The Harold Washington Cultural Center was abuzz last week with the sounds of close to 400 teens dressed in everything from traditional African and Latin American garb to matching black t-shirts and jeans.
The teens are part of a series of programs across the city put together through the nonprofit After School Matters, which hosts an annual showcase at the end of each school year.
Reggie Evans, a sophomore at Douglass Douglass Academy High School, displayed his African drumming skills along with 14 other students from surrounding high schools.
But acumen with the djembe drum isn’t the only skill students like Reggie are developing through their time in the program.
Being part of the West African drumming program for the past year helped him get over stage fright and taught him how to perform in front of people, he said.
Reggie also developed leadership skills from watching his instructor Michael Taylor, known to the kids simply as “Taylor.”
Because of Taylor’s example, Evans is able to teach drumming skills to new students that come into the group, Reggie said.
He recently led the West African drumming group at a school assembly when Taylor couldn’t make it at the last minute.
He doesn’t get nervous anymore – the group even performed at the House of Blues a week before the After School Matters showcase.

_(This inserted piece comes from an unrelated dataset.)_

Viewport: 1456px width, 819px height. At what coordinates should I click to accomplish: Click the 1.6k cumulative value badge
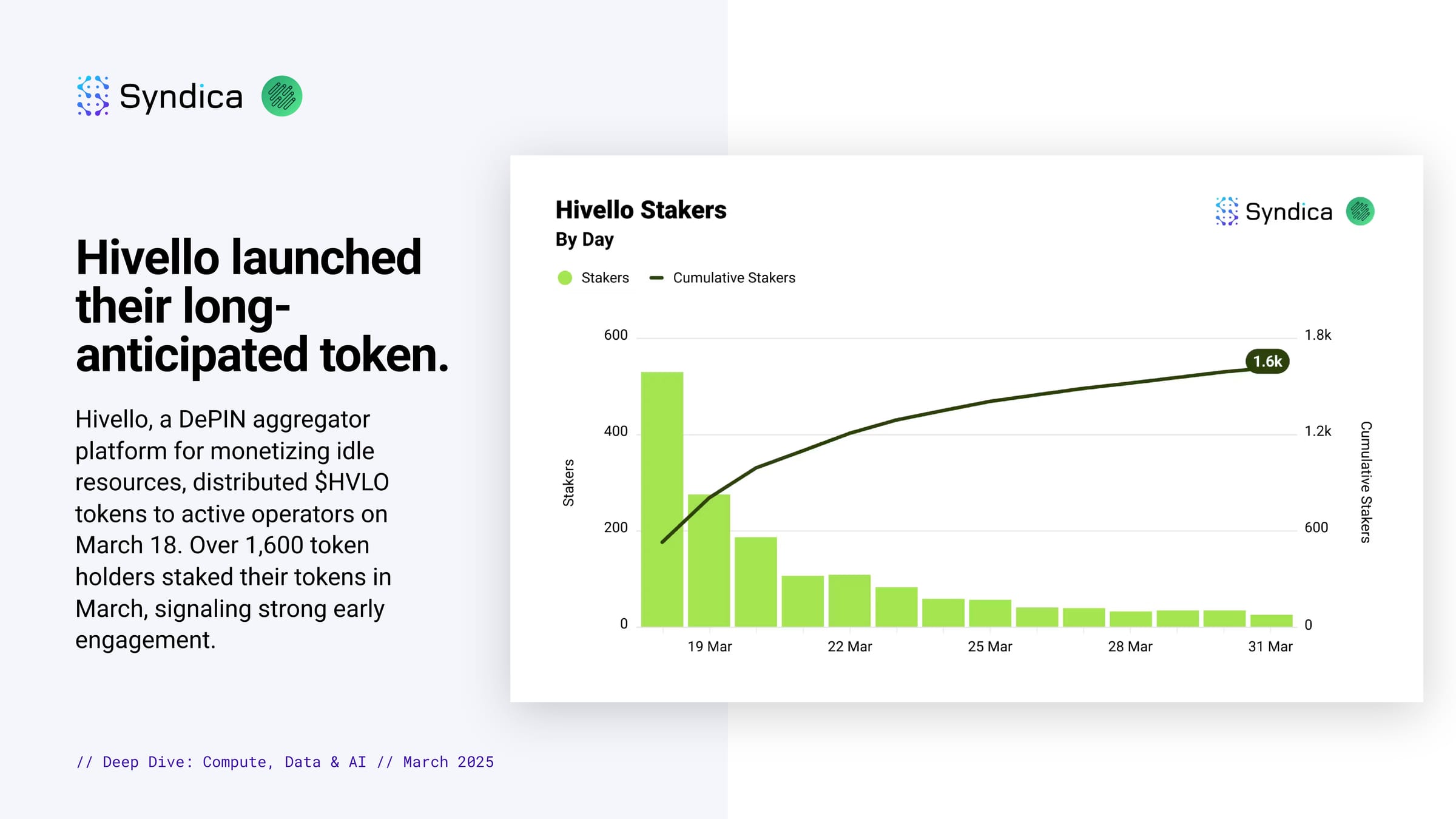[1267, 362]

The program has also helped keep participating students off the streets – and out of gangs.
Mariona Graham (“like the cracker,” she said) is part of the Douglass group, although she attends George Westinghouse College Prep in nearby East Garfield Park.
Mariona’s school sits in the middle of two areas where violence sometimes breaks out on school grounds even with a police presence, she said.
“It’s sort of safe, but you never know. I feel scared sometimes walking home,” said Mariona.
She said the program gives her somewhere to go to avoid being attracted to violence or gangs.
Graham also plays snares and bass at her school on the two days a week she doesn’t have After School Matters – and she knows how to fix drums.
In fact, that is the mission of the organization started by former First Lady Maggie Daley over 20 years ago. It strives to offer teens from the South and West Sides a place to go to explore and develop their talents.
Students from the Austin High School campus also performed a traditional African dance routine through their program “Move Me Soul.” The other seven groups from area high schools performed spoken word acts against gun violence, Latin and Aztec dance routines, drum lines and tap dancing.
After School Matters offers paid internships and assistantships and is accepting applications for summer programs.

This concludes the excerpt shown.